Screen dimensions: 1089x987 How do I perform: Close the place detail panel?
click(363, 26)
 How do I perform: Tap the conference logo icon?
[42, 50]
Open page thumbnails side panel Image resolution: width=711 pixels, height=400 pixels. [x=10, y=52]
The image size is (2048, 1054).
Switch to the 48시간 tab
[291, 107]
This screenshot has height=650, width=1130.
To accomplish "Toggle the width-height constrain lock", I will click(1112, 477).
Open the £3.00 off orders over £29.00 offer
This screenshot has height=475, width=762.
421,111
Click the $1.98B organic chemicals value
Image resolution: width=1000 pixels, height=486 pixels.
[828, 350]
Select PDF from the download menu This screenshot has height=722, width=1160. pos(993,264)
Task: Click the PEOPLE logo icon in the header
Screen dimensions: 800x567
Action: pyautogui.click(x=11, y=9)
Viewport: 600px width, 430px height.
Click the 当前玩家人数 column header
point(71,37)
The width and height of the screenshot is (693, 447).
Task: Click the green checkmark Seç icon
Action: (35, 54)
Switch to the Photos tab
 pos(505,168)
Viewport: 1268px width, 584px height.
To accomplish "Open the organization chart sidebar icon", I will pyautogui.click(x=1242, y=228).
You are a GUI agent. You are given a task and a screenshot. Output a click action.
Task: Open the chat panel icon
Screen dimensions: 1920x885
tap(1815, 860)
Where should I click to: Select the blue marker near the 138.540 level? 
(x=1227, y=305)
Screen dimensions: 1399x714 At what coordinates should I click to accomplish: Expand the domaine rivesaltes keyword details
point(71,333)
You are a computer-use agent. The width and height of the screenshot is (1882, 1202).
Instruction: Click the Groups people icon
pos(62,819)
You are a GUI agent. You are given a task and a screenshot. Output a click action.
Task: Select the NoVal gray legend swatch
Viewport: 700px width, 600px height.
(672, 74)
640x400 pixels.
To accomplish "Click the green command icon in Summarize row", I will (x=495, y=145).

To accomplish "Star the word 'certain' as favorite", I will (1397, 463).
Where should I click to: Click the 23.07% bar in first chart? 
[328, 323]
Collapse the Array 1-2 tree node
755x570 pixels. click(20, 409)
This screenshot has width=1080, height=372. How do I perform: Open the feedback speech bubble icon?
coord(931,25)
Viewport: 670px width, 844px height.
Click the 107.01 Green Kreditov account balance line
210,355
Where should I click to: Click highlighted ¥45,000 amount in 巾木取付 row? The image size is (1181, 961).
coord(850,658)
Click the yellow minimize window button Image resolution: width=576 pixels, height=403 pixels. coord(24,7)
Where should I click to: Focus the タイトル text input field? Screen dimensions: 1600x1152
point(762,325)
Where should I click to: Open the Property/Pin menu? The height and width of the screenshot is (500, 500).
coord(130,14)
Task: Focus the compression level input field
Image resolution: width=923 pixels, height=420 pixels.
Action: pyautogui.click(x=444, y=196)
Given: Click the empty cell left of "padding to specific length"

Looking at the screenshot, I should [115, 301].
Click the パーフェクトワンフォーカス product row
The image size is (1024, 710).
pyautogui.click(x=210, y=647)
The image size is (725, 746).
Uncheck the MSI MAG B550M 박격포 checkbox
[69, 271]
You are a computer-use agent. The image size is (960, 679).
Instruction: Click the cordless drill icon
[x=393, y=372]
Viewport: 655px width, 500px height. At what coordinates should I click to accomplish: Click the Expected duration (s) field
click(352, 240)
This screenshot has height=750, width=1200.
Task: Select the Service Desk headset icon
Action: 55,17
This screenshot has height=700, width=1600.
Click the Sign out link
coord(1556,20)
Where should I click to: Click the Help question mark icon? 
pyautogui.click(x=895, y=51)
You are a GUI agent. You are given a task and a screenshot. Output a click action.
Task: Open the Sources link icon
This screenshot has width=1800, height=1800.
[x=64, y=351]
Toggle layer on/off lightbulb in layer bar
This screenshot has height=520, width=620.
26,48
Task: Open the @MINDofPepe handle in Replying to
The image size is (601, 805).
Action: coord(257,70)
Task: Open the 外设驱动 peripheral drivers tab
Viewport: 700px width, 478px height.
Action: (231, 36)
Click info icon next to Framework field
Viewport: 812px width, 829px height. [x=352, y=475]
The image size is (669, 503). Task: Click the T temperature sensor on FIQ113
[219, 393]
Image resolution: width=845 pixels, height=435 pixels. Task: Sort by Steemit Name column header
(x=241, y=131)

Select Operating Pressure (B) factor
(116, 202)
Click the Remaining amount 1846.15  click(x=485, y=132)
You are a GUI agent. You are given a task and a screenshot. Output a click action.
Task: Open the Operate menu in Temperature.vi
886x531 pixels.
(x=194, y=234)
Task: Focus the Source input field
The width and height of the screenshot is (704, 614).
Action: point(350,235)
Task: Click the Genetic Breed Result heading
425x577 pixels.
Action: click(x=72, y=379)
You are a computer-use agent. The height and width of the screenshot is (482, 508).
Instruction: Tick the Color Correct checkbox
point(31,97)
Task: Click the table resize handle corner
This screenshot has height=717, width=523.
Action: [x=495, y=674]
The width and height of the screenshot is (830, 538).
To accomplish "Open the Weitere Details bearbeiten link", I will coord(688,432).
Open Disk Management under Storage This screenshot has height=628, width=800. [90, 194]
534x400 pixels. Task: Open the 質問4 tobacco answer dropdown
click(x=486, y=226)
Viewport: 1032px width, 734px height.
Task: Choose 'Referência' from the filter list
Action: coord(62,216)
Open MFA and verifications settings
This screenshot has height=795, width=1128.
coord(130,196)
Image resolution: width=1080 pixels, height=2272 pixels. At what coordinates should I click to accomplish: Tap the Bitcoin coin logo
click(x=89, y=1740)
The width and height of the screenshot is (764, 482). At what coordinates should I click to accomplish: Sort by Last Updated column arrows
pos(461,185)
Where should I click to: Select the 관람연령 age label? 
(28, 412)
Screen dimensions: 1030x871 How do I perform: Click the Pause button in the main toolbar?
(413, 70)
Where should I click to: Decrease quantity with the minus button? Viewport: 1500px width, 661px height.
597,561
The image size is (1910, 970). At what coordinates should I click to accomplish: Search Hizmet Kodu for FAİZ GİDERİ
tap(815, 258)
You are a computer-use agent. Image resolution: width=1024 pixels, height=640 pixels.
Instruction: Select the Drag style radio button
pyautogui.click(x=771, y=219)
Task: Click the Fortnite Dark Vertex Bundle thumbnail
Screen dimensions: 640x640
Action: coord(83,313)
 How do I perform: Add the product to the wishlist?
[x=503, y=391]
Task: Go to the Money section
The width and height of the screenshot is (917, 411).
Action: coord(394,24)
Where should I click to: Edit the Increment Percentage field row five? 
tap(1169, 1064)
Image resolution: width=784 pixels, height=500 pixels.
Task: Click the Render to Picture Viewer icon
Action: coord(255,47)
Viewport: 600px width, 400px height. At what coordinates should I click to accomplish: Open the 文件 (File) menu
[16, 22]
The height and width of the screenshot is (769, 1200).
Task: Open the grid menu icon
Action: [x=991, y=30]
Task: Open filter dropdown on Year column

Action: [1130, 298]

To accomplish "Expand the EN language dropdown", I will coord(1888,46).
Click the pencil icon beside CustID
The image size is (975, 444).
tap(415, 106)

# Instructions for the task
If a line comes after the one that contains "Viewport: 600px width, 430px height.", leave it out; return every line of the entries up to that point exactly, starting with the first, with that line included.

# Finished exercise
Screen dimensions: 1089x987 How do I perform: Close the place detail panel?
click(363, 26)
 How do I perform: Tap the conference logo icon?
[42, 50]
Open page thumbnails side panel Image resolution: width=711 pixels, height=400 pixels. [x=10, y=52]
The image size is (2048, 1054).
Switch to the 48시간 tab
[291, 107]
This screenshot has height=650, width=1130.
To accomplish "Toggle the width-height constrain lock", I will click(1112, 477).
Open the £3.00 off orders over £29.00 offer
This screenshot has height=475, width=762.
421,111
Click the $1.98B organic chemicals value
Image resolution: width=1000 pixels, height=486 pixels.
[828, 350]
Select PDF from the download menu This screenshot has height=722, width=1160. pos(993,264)
Task: Click the PEOPLE logo icon in the header
Screen dimensions: 800x567
Action: pyautogui.click(x=11, y=9)
Viewport: 600px width, 430px height.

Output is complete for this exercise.